Durante décadas, Almada Negreiros (1893-1970) estudou pinturas primitivas portuguesas, mergulhando em complexos estudos geométricos a partir das mesmas. Entre elas, os famosos “Painéis de São Vicente”, que o artista defendeu terem sido encomendadas, com outras obras, para uma das paredes da Capela do Fundador, no Mosteiro da Batalha.
Ora, 70 anos depois da divulgação dessa polémica tese, o retábulo imaginado por Almada vai pela primeira vez poder ser visto ao vivo no local que ele acreditava ser o destino, numa instalação que abre ao público este domingo, 20 de dezembro, integrada numa exposição com curadoria de Simão Palmeirim.
“É uma proposta radical e polémica”, reconhece o investigador que, com Pedro Freitas, tem estudado a geometria na obra plástica do artista. A exposição “Almada Negreiros e o Mosteiro da Batalha – quinze pinturas primitivas num retábulo imaginado” é o resultado do encontro de Simão Palmeirim com o diretor do Mosteiro da Batalha há meia dúzia de anos.
“Pensámos que seria muitíssimo interessante obter reproduções das pinturas que o Almada congregava num só retábulo e colocar essas reproduções na parede específica em que ele pensou”.
Múltiplos contactos e parcerias com entidades depois, a ideia ganha agora forma, dando vida a uma “instalação extraordinária”, com mais de dez metros de altura. Em simultâneo são apresentados desenhos, maquetes e estudos, grande parte inéditos, assinados pelo próprio Almada Negreiros.
A teoria defendida por Almada está longe de ser bem aceite. A tese vigente vai noutro sentido, mas a Simão Palmeirim não interessa demonstrar se é válida ou inválida, até porque “os painéis já são polémicos o suficiente”.
Na Capela do Fundador procura-se, sobretudo, “celebrar as manifestações artísticas do próprio Almada neste contexto”, revelando “um extraordinário número de obras de arte muitíssimo específicas, que decorrem de uma investigação pessoal de décadas sobre o tema”, nota o investigador:
“Estou a trabalhar a obra de um modernista. A preocupação é celebrar essa obra, explicá-la, torná-la mais acessível e visível”.
Joaquim Ruivo, diretor do Mosteiro da Batalha, deseja que a exposição ajude a “compreender melhor” Almada Negreiros.

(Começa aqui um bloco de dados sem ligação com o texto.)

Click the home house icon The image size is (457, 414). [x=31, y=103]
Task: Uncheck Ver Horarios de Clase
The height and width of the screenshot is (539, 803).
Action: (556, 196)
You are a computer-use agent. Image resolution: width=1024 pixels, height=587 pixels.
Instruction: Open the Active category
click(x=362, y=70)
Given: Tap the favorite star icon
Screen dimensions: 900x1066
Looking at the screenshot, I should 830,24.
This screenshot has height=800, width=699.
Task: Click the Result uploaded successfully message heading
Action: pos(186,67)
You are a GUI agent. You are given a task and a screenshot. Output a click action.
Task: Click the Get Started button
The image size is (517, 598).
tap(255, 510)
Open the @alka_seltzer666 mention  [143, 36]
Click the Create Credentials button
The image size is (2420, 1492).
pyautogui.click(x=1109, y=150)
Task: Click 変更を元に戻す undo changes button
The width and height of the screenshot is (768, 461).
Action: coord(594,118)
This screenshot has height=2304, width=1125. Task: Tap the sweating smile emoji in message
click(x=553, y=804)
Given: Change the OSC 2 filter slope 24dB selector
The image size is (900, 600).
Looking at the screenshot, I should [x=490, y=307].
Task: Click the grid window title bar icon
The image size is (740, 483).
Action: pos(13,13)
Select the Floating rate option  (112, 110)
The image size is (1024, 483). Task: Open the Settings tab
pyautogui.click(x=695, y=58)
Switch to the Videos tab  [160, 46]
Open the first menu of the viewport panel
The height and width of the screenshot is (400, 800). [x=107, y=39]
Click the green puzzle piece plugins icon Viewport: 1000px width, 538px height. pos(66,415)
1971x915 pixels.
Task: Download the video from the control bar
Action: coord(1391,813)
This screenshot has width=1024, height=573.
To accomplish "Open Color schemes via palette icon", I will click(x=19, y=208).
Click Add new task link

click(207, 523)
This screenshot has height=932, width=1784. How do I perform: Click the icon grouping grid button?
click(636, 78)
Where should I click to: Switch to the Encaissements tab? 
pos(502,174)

O caráter pedagógico da iniciativa é realçado pela oportunidade de permitir “apreciar os ‘Painéis de S. Vicente’ e mais nove pinturas primitivas, em tamanho natural”, que compõem, no conjunto, a proposta de Almada, bem como obras inéditas, “num espaço que é obra-prima do gótico europeu”, assim associada a um modernista reputado.
“É aliciante sob todos os pontos de vista, até porque nos remete para a intemporalidade da arte e do pensamento artístico”.
A exposição será complementada com a publicação de um estudo sobre Almada, de Simão Palmeirim e Pedro Freitas, e estará patente até ao final de 2021, desejando o Mosteiro da Batalha atrair visitas de escolas secundárias e superiores, no âmbito do serviço educativo.